No era sencillo sobrevivir en el siglo XVI. Ginebra abrazaba con fundamentalismo los principios de Calvino. Estaban basados en la autoridad de Dios sobre todas las cosas. La policía religiosa custodiaba rigurosamente la vida cotidiana de los ginebrinos. Se la podía ver en los parques donde era frecuente que las familias realizaran sus picnics. Allí se controlaba la comida, y los custodios del orden podían probarla bajo amenaza de poner en prisión a toda persona que osara transgredir las severas normas. Estaba estrictamente prohibido disfrutar del placer.
Pero no sólo era pecaminoso degustar una comida, sino tener cortinas en las ventanas, ya que, para los fanáticos, no había nada que ocultar a los ojos de Dios. También estaba regulado el baile, la música, el teatro, sujetos a fuertes impuestos. No se podía regatear ni alabar las bondades de un producto, ya que era considerado una forma de mentira.
Pese a que transcurrieron varios siglos, todavía persisten los efectos devastadores del placer con culpa. Desde el miedo al éxito hasta la severidad con que se castiga la ostentación de la alegría, el disfrute, la celebración pública de los pequeños gestos de cualquier persona.
¿Qué nos ha pasado y qué nos sucede todavía?
Algunos países y culturas aún sufren el efecto devastador de los severos controles. Lo hacen a través del miedo y los castigos ejemplificadores. El miedo al miedo cumple su propósito.

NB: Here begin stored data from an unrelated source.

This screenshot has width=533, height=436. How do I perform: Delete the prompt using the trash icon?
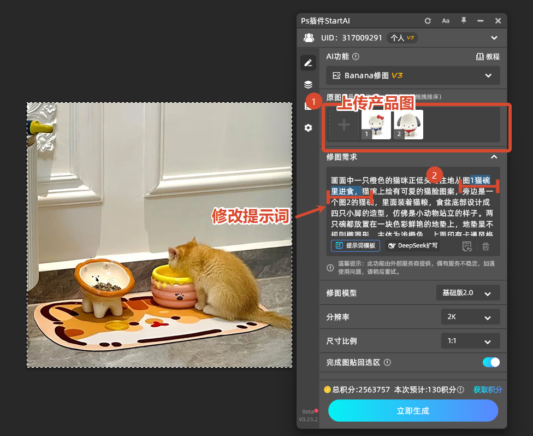485,246
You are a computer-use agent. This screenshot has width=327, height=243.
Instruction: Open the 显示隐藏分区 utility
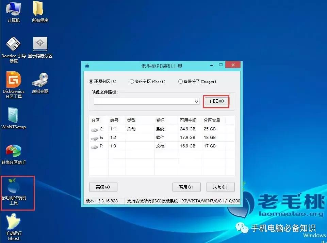tap(40, 43)
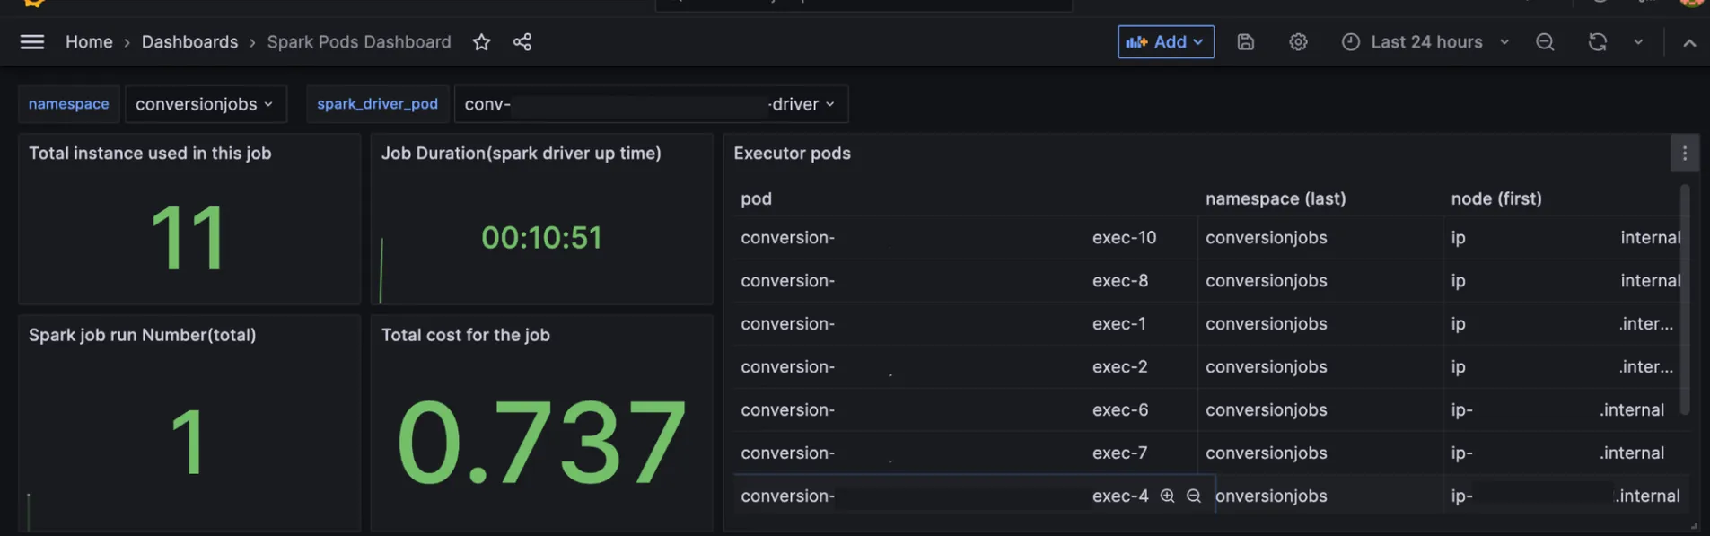Open dashboard settings gear
This screenshot has height=536, width=1710.
[x=1298, y=42]
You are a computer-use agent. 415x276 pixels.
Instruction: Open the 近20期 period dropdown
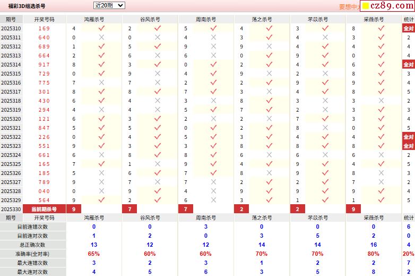[x=109, y=5]
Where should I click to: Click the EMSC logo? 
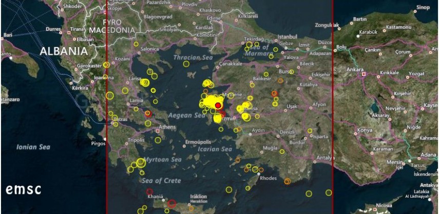click(x=24, y=189)
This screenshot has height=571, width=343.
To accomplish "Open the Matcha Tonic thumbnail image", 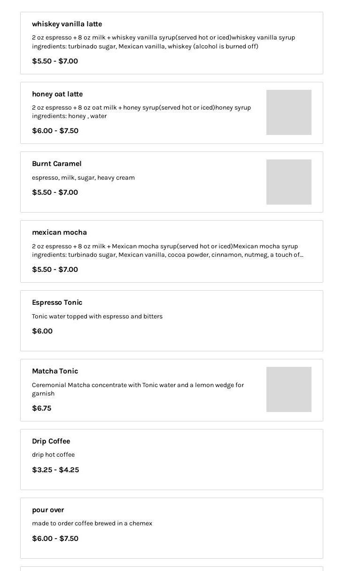I will (x=288, y=389).
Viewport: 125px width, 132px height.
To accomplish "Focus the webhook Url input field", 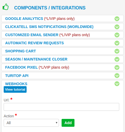I will (x=61, y=107).
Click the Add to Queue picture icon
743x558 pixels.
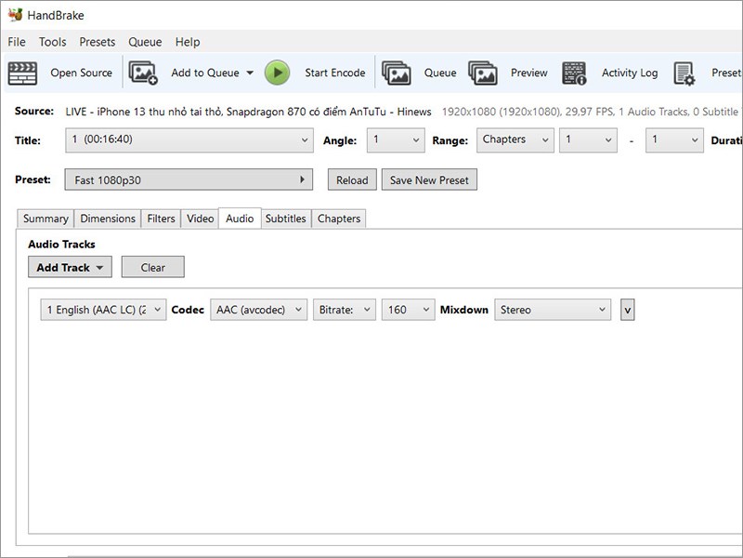pyautogui.click(x=143, y=73)
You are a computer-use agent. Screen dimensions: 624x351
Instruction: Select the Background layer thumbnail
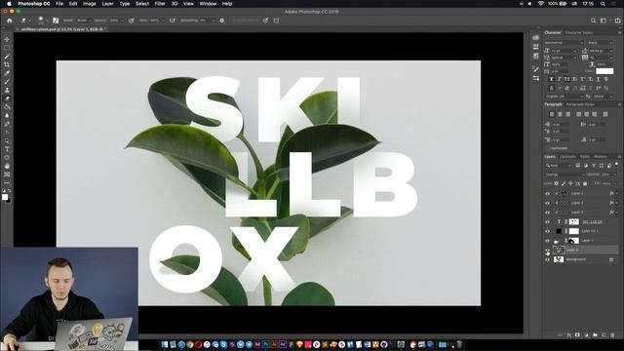559,259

Lo ha experimentado la humanidad entera durante dos largos años en los que se detuvo la rueda de la vida y las personas vivieron con prisión domiciliaria forzada.
Se han ideado todo tipo de normas restrictivas que se asumen en nombre de la organización, la civilización, el patrimonio, etc. Piensen en algo tan simple como viajar, es necesario completar formularios, declaraciones juradas, datos de salud, etc. Casi demostrar una inocencia premeditada simplemente para desalentar el espíritu de aventura que anida en todas las personas.
Aprender a degustar todo cuanto nos rodea es una tarea ciclópea, personal, intransferible. Los ecos de las voces de los antiguos talibanes de la edad media, todavía nos susurran al oído. Son sólo fantasmas. El miedo se quiebra ante la abrupta carcajada insolente de nuestra risa. El placer es un derecho. Celebremos.